Pietersen hopes turn to Ashes
Any regular spectator at Taunton in the early 1980s would be familiar with the sensation as the public address system announced: "No. 11 on your scorecard, Joel Garner, has been replaced by No. 12, Dennis Breakwell." Sighs followed. Breakwell, a slow left-arm spinner, was a worthy cricketer, but he was no replacement for Garner.
So it feels for England today. Several worthy candidates have an opportunity to take the position vacated by Kevin Pietersen in the team participating in the Champions Trophy. But none of them can truly be said to replace him.
Some will deny that. They will state, quite reasonably, that England reached No. 1 in the ODI rankings last year without Pietersen and they will state, quite reasonably, that Pietersen played in only four of England's run of 10 consecutive ODI victories last year. Pietersen's ODI record has included some significant troughs - he scored just one 50 in 24 innings between 2009 and 2011, for example - and, after his return from ODI retirement, England lost the next series he participated in, after Christmas in India. It is quite true that England can still win the Champions Trophy without him.
But it will be much harder. It was, after all, Pietersen who took the Man of the Tournament award when England clinched the only global trophy they have yet won - the World T20 in 2010 - and Pietersen who has more ODI centuries (nine) and more ODI runs (4,351) than any current England player. On the biggest stage, there is no England player more likely to revel in the spotlight, no England player more feared by the opposition and no England player as capable of changing the course of a game. His absence is a crushing blow to what had been presumed to be England's best chance to win a global ODI tournament.
It is not just about the runs, though. Pietersen's absence is a major blow to the balance of the England side. While the top three of Ian Bell, Alastair Cook and Jonathan Trott provide excellent stability and reassurance, their role is best complemented by Pietersen's aggression at No. 4. Pietersen's absence leaves a heavy burden on the shoulders of Eoin Morgan, in particular, and to a lesser extent Jos Buttler.
There are several candidates vying for Pietersen's place. Joe Root has shown a welcome ability to adapt his game to the match situation in his brief England career to date and is probably best placed at present, but Jonny Bairstow is among those who may also have a chance. It was Root who batted at No. 4 in the ODI series against New Zealand, when Pietersen was rested.
There is better news of England's other injury worries. Graeme Swann, almost as important a player as Pietersen in the England team, has returned to bowling in the nets and hopes to play for Nottinghamshire next week, while Tim Bresnan made an impressive return for Yorkshire in the Championship on Wednesday. The return of both players will be a relief to Ashley Giles, England's limited-overs coach, though it will not compensate for the loss of Pietersen.
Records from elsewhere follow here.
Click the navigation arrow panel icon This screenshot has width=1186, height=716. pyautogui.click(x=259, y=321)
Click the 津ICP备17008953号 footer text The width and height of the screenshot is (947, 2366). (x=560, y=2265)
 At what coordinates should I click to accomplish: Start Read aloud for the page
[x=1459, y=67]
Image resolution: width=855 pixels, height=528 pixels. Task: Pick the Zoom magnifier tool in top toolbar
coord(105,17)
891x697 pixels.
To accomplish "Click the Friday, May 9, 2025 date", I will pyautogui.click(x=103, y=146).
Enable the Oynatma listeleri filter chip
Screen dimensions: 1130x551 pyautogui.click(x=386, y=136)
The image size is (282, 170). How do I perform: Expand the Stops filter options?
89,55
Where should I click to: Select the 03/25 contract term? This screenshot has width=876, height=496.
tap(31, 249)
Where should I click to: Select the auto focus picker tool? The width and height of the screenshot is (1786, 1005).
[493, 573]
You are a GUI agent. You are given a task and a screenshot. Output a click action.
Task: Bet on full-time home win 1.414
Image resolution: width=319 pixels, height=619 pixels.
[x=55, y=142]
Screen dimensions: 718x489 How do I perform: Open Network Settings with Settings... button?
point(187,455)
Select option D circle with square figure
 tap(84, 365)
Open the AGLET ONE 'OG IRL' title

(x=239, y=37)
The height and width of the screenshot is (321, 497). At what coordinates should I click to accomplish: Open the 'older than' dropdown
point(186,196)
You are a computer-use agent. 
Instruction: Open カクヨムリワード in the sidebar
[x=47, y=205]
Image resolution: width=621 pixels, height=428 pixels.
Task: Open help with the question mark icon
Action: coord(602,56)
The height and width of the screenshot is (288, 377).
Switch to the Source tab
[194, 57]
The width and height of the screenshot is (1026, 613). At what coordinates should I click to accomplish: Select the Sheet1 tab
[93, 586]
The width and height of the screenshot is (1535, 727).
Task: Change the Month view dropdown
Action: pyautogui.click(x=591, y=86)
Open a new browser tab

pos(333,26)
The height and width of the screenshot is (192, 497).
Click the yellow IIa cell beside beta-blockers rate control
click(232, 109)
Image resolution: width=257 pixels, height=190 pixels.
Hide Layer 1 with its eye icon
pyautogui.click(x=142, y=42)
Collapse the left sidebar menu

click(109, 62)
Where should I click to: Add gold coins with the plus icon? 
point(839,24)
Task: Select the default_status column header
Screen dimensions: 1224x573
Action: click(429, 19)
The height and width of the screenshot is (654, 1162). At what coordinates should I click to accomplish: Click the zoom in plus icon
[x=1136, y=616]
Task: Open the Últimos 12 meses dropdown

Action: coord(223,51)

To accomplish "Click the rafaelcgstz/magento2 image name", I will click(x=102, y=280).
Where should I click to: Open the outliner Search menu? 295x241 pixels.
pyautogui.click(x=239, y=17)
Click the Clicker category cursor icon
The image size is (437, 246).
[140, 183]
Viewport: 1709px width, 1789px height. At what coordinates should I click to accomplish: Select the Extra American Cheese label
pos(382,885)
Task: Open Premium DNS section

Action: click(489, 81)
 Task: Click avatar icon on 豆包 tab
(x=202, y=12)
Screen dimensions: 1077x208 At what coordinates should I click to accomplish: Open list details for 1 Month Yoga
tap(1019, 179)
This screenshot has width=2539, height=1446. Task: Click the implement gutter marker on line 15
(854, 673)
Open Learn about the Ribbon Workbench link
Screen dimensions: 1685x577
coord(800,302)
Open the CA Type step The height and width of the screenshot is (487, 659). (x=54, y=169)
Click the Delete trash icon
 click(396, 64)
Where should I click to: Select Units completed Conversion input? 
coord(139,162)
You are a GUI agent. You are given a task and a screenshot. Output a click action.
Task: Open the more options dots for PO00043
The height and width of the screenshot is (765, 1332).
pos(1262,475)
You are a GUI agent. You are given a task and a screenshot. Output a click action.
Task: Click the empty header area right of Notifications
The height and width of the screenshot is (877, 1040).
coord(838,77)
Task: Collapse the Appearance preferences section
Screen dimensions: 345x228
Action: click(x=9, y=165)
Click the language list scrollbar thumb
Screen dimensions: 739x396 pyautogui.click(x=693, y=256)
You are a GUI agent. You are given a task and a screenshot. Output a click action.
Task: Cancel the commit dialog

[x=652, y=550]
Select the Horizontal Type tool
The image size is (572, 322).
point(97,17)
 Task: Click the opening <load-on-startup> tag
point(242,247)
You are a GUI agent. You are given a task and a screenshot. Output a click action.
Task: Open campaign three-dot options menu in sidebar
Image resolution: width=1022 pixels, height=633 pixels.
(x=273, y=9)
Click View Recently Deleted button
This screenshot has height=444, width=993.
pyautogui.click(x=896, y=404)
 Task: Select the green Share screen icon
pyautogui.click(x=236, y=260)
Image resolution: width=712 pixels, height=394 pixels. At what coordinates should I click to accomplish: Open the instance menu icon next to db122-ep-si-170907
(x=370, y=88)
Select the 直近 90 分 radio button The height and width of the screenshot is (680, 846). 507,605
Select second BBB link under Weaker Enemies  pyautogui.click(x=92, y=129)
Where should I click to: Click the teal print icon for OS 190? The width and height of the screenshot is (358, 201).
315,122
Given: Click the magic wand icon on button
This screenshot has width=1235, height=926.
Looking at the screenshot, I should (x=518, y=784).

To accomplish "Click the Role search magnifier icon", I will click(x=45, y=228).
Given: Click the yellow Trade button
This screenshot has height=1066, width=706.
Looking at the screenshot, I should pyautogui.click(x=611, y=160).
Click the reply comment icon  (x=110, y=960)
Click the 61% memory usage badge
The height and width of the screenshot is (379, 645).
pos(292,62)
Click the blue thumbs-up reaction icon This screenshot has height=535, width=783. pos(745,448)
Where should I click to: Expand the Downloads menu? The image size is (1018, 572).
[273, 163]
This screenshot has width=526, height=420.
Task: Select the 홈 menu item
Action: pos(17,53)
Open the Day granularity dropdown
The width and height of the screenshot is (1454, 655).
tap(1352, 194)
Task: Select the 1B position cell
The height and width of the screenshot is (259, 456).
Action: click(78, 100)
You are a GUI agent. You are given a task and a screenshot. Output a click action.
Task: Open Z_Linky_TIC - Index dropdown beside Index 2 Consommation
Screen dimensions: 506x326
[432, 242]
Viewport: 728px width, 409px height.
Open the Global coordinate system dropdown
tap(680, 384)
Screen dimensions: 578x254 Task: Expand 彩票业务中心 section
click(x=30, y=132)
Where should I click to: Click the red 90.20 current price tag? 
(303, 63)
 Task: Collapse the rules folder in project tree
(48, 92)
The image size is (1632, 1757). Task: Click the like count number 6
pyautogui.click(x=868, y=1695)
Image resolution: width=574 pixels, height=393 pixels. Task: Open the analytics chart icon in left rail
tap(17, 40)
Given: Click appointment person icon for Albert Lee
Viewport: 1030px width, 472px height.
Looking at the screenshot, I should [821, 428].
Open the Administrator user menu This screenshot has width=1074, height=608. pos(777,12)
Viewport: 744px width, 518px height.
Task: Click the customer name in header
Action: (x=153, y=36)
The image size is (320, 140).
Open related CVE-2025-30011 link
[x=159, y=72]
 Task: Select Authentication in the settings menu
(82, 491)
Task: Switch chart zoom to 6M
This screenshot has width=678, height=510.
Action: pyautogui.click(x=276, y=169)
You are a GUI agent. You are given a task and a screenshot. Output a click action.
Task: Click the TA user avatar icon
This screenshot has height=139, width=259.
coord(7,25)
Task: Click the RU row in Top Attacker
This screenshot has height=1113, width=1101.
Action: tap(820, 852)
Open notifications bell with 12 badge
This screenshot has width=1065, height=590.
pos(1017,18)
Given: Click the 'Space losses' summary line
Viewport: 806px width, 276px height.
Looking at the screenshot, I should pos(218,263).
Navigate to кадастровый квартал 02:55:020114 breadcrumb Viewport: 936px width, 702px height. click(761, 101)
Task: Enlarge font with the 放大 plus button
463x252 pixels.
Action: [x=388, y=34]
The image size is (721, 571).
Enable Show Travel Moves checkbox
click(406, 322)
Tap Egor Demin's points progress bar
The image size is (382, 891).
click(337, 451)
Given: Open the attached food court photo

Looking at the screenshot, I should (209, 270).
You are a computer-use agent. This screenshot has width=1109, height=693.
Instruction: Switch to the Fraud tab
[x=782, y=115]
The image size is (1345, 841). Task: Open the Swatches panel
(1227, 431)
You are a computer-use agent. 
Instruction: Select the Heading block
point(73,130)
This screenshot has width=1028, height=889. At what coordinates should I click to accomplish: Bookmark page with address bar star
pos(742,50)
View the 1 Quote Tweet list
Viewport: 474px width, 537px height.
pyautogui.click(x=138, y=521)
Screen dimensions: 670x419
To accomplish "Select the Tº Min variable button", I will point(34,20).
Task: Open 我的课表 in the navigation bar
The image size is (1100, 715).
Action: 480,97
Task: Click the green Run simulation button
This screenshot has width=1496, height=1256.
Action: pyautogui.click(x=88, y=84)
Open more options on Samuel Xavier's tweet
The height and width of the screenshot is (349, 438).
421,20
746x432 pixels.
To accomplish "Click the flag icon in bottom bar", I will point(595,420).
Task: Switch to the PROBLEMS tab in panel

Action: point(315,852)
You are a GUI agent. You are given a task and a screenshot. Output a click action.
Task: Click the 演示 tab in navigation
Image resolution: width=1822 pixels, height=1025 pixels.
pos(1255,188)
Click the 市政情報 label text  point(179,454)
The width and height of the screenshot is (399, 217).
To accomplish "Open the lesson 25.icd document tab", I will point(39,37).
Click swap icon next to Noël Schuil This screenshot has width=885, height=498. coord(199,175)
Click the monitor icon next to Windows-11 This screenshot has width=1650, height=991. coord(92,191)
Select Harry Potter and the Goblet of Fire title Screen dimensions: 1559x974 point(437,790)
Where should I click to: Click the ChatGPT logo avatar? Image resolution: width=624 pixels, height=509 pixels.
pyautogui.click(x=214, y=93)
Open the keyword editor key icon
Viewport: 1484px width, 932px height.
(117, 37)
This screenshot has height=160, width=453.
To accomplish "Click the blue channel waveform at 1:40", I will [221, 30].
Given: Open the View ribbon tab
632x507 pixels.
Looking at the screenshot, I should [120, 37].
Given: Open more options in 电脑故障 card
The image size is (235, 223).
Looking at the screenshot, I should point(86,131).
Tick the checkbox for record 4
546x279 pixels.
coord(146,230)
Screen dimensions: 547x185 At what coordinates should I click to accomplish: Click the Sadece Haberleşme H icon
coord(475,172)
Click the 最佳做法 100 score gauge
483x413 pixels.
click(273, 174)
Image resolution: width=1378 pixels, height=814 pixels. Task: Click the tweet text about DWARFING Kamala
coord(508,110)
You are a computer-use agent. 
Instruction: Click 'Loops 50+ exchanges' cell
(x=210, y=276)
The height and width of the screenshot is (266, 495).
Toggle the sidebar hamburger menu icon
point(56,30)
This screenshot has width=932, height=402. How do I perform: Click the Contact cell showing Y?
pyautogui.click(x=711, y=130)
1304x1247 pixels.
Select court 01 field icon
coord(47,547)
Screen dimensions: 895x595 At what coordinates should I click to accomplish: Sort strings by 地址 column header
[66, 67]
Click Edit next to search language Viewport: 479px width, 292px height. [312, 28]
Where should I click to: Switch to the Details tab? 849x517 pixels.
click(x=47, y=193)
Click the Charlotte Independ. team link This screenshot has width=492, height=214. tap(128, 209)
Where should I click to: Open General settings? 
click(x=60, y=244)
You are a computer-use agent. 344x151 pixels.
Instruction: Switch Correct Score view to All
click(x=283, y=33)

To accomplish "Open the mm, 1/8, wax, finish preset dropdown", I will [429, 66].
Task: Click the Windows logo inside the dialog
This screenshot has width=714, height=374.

To compound matters, the Champions Trophy represents a glorious opportunity for England. It is not just that they have, after many years, found a method to flourish in ODIs, it is that rule changes, such as the use of a new ball from either end, and the advantage of home conditions - playing in England and Wales in June ought to play into their hands - should also have conspired to help them. The next World Cup in England does not come until 2019.
At present, it is anticipated that Pietersen will resume training in mid-June. That leaves him little opportunity to play first-class cricket before the start of the Ashes on July 10 as the English domestic season will soon thereafter be dominated by T20 cricket.
So it may be that Pietersen's return comes against Australia. Somerset have a first-class match against the tourists starting on June 26 and, just as Andrew Strauss was drafted into the Somerset side when he required match practice ahead of the series against India, so could Pietersen be. His other options would appear to be a Championship game for Surrey against Yorkshire (starting on June 21, perhaps too early after his return to training) and a warm-up game for England against Essex starting on June 30. Pietersen, it should be noted, came so close to joining Somerset ahead of the 2005 season, he drove around in one of their sponsored cars for much of the winter. He ultimately joined Hampshire.
Either way, with Ashes fever apparently as prevalent and contagious as the recent measles outbreak, updates on Pietersen's knee may dominate the media as news of Denis Compton's did more than half-a-century ago and news of David Beckham's second metatarsal did ahead of the 2002 football World Cup.